Here the job is to transcribe the data exactly while omitting the images.
*** Given records ***
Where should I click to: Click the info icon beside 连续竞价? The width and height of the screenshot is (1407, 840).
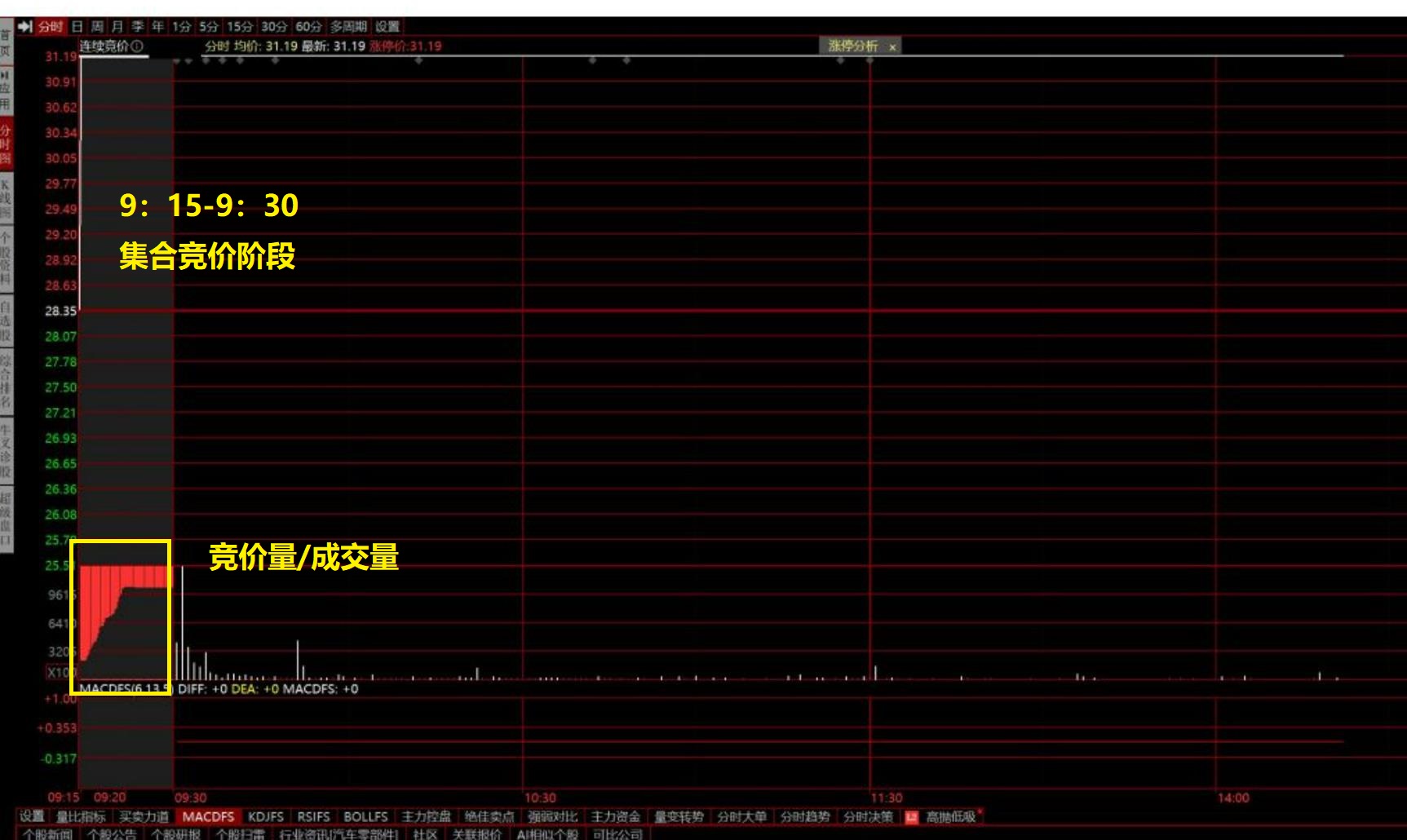(x=137, y=46)
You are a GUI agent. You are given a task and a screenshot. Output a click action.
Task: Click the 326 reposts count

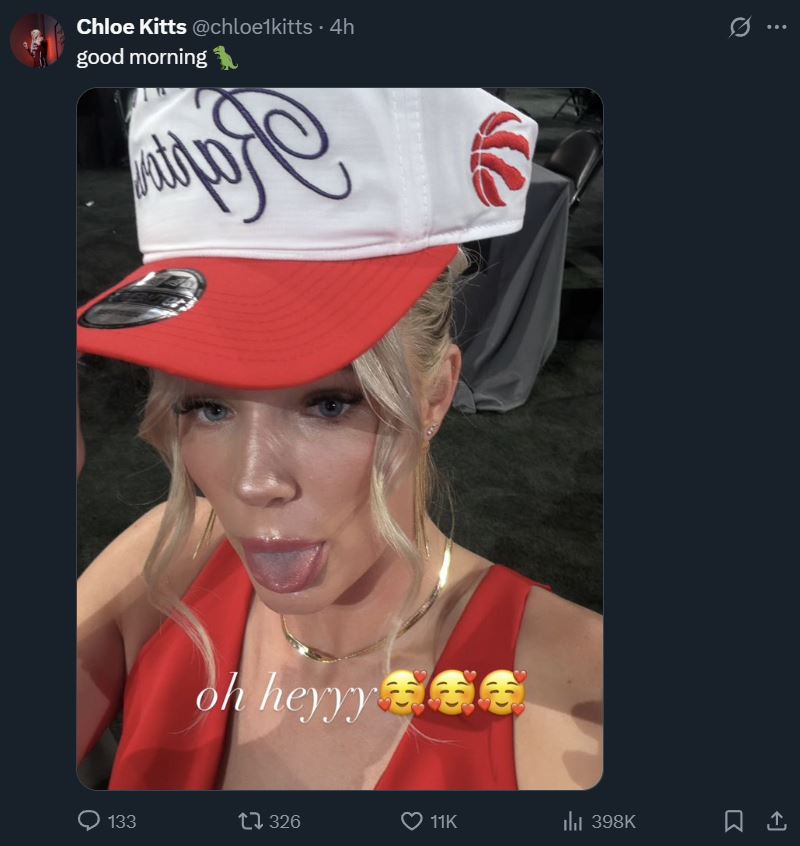tap(284, 821)
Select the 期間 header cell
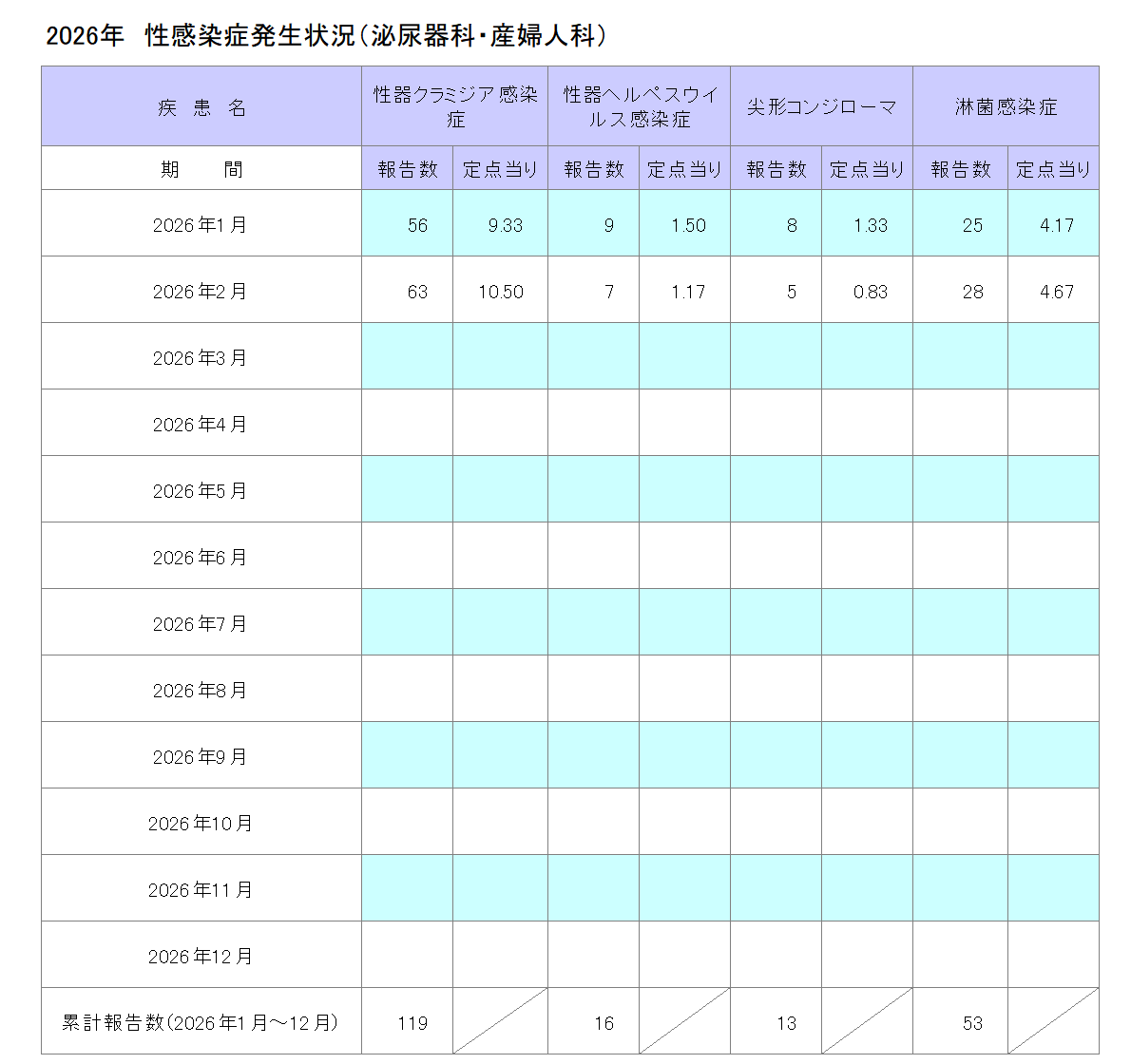The height and width of the screenshot is (1064, 1131). (200, 168)
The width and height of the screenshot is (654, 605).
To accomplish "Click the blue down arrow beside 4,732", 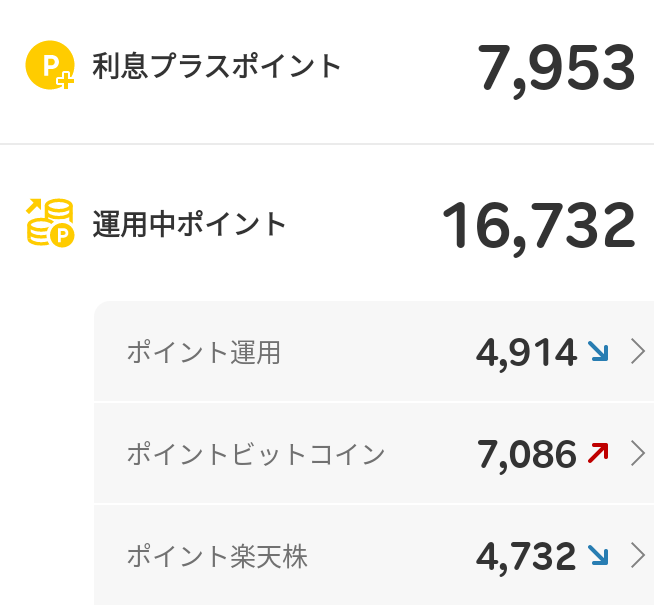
*** End of Given records ***
Exercise answer:
Where should I click to: Click the info icon beside 连续竞价? The width and height of the screenshot is (1407, 840).
(x=137, y=46)
You are a GUI agent. You are given a task and a screenshot. Output a click action.
Task: Click the 326 reposts count

tap(284, 821)
Select the 期間 header cell
The height and width of the screenshot is (1064, 1131). (200, 168)
The width and height of the screenshot is (654, 605).
To accomplish "Click the blue down arrow beside 4,732", 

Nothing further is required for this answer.